Discussions and deliberations over how to run the smart meter roll-out have been going on for years: over technical capabilities, specifications and logistics…. But it is only in the last few months that thought has turned in earnest to how to engage people with the process.
This delayed focus on consumer engagement has been a massive oversight. The programme aims to get over 53 million smart meters into nearly every home by 2019. But, if households don’t accept smart meters: the scheme will fail. For after all, if almost every house in the UK is to have a smart meter, someone in every household needs to let an installer into their home.
What happens when consumer engagement goes wrong?
Experience in the state of Victoria in Australia and in California shows what happens when consumer engagement is overlooked. In both locations roll-outs had to be stopped due to consumer backlash. Helen Burt, from PG&E (Californian’s energy company) stated in response to their halted roll-out “I don’t believe we did a good job of seeing the world through the lens of the consumer.”
Problems range from health, ‘big brother’ and cost concerns to apathy and wanting to stay with the status quo. The acceptance rates currently being experienced in some of the current UK trials being undertaken show the lack of interest in the UK, EDF reports that from 86,000 calls it has managed to get just 2,000 smart meters into houses. And a quick internet search shows the building up of anti-smart meter sentiment in certain areas of the media.
It’s not just the hurdle of getting meters into homes, it’s what we do with them
But the problem is not just acceptance rates. If the scheme is to bring about the expected energy reductions that its impact assessment relies on, householders in every home will need to respond to the information they receive from their smart meter and reduce their energy use. This will be no easy feat.
Our knowledge is constantly growing about how best to encourage and enable households to reduce their energy use. A strong theme that is emerging is that more is more. The government’s own large scale trials, the Energy Demand Research project shows that the way householders are engaged before, during and after the roll-out is crucial to actually getting any reductions in energy use. While the Empower Demand research, which examines over 100 research projects globally, show that the multiple interventions from different parties is the best way to get change.
Building on strong foundations
DECC’s smart meter team has understood that the roll-out’s success fully depends on consumer engagement and the importance of consumer engagement, brands, marketing and civil society mobilisation. The department has proposed a way to fund a central delivery body (CDB) for the roll-out in a way that does not require the Treasury to put its hand in its pocket. By requiring energy suppliers, who will benefit from the programme, to fund a CDB to carry out central communications and engagement, government both harnesses the power of the private sector and its nimbleness.
But our new policy insight, Smarter communications: strengthening consumer engagement on smart meters argues that if government really wants this scheme to succeed it needs to get smarter and more robust in its plans to ensure they deliver. We propose five key recommendations; here are two of them:
Use the people we trust
DECC acknowledges that civil society, friends and neighbours are important advocates, yet its proposals do not yet ensure they will be mobilised.

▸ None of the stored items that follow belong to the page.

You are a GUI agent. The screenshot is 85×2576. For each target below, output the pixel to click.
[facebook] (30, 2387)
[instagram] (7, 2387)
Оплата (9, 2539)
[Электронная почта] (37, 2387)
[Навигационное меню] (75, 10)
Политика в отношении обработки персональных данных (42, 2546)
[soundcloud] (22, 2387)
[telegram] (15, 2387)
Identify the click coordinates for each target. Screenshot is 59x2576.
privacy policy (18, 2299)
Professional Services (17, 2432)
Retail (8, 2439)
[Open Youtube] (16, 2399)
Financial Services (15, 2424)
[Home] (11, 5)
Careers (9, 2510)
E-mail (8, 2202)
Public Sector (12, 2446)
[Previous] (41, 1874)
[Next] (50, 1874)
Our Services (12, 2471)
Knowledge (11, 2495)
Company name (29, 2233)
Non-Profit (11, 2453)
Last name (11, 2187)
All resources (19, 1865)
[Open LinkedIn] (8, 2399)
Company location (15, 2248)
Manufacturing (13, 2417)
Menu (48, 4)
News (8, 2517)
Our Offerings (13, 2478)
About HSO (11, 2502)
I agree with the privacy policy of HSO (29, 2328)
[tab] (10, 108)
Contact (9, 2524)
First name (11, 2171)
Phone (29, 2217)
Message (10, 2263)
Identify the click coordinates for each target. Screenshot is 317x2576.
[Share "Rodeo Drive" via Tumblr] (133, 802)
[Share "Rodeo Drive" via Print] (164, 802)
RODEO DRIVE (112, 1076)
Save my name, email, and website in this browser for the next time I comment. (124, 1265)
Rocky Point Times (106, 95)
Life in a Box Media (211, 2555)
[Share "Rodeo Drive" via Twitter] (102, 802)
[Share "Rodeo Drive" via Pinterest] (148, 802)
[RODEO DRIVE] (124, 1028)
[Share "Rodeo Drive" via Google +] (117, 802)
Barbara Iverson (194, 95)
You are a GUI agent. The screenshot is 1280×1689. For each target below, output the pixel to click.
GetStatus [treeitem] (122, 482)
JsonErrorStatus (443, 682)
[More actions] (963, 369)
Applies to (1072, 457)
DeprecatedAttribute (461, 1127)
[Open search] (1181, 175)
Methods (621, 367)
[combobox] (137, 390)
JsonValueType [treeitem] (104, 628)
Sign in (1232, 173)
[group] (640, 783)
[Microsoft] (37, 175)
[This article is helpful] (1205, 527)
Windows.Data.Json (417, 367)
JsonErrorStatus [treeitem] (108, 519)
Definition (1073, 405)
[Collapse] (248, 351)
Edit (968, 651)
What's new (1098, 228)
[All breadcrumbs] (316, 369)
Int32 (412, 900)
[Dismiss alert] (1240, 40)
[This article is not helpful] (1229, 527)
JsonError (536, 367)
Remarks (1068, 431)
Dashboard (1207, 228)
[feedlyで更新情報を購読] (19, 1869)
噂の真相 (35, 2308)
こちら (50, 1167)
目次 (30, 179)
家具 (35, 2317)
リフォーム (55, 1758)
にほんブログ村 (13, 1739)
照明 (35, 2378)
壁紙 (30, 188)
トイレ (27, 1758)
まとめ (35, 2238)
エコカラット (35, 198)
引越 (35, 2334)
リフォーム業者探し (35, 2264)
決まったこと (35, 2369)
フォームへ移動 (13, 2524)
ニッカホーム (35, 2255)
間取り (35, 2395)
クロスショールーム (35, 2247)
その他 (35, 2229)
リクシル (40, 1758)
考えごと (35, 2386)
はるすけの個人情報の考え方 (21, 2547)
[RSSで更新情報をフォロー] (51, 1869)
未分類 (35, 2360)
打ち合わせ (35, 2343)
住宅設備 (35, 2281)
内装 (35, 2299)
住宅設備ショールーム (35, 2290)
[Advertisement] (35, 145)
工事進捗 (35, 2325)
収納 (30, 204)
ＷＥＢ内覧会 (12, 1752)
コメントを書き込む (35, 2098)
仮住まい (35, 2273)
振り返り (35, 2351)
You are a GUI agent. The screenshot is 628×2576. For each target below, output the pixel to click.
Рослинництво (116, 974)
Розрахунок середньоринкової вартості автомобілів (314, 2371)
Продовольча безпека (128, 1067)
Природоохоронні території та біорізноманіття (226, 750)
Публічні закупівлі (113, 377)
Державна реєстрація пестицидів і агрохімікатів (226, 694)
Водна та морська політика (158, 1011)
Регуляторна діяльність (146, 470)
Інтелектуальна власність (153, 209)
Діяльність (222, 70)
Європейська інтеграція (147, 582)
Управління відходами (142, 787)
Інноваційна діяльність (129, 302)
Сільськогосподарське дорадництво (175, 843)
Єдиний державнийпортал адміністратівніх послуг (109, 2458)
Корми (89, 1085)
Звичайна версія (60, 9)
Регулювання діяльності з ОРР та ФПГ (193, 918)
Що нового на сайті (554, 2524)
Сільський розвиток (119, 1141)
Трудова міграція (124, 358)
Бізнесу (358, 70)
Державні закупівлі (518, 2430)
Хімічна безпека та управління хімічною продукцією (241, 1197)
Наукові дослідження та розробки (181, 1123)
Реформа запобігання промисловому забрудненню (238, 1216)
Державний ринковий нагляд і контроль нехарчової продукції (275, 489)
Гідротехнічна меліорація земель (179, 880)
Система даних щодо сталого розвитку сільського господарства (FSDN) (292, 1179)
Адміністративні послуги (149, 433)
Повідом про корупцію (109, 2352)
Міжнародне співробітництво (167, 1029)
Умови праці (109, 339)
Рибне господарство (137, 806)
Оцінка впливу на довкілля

If we look to Digital UK, the central body which leads the digital switchover, we can see the deep and supportive engagement with civil society and households they achieved through a regional roll-out.
Only by focusing down central engagement on some kind of area-basis and making it a key part of the new CDB’s remit will this kind of deep engagement be seen. In Green Alliance’s recent report, Neither sermons nor silence: the case for national communications on energy efficiency, we examined six case studies for national change programmes, all showed that civil society support and engagement was an essential ingredient to their success.
Ensure energy savings are part of the CDB’s remit
Whilst DECC is keen for the Central Delivery Body to promote energy savings, energy suppliers, who do after all make money by selling energy, are less keen, saying it will duplicate their own effort. However as discussed above, the evidence shows that the more people are engaged on energy saving and feel it is a normal thing to do, the more likely they are to do it. And if the CDB isn’t engaging consumer groups and local authorities and individuals on energy savings in an effective, and non-burdensome way, who will be?
So while the government has come a long way from focusing only on technical specifications to looking at consumer engagement, if needs to speed up, get smarter and ensure that its plans will be delivered. For after all, isn’t consumer engagement actually the most important element of this roll-out? Without it, we may end up with a load of meters sitting in a warehouse somewhere and a lot of money wasted.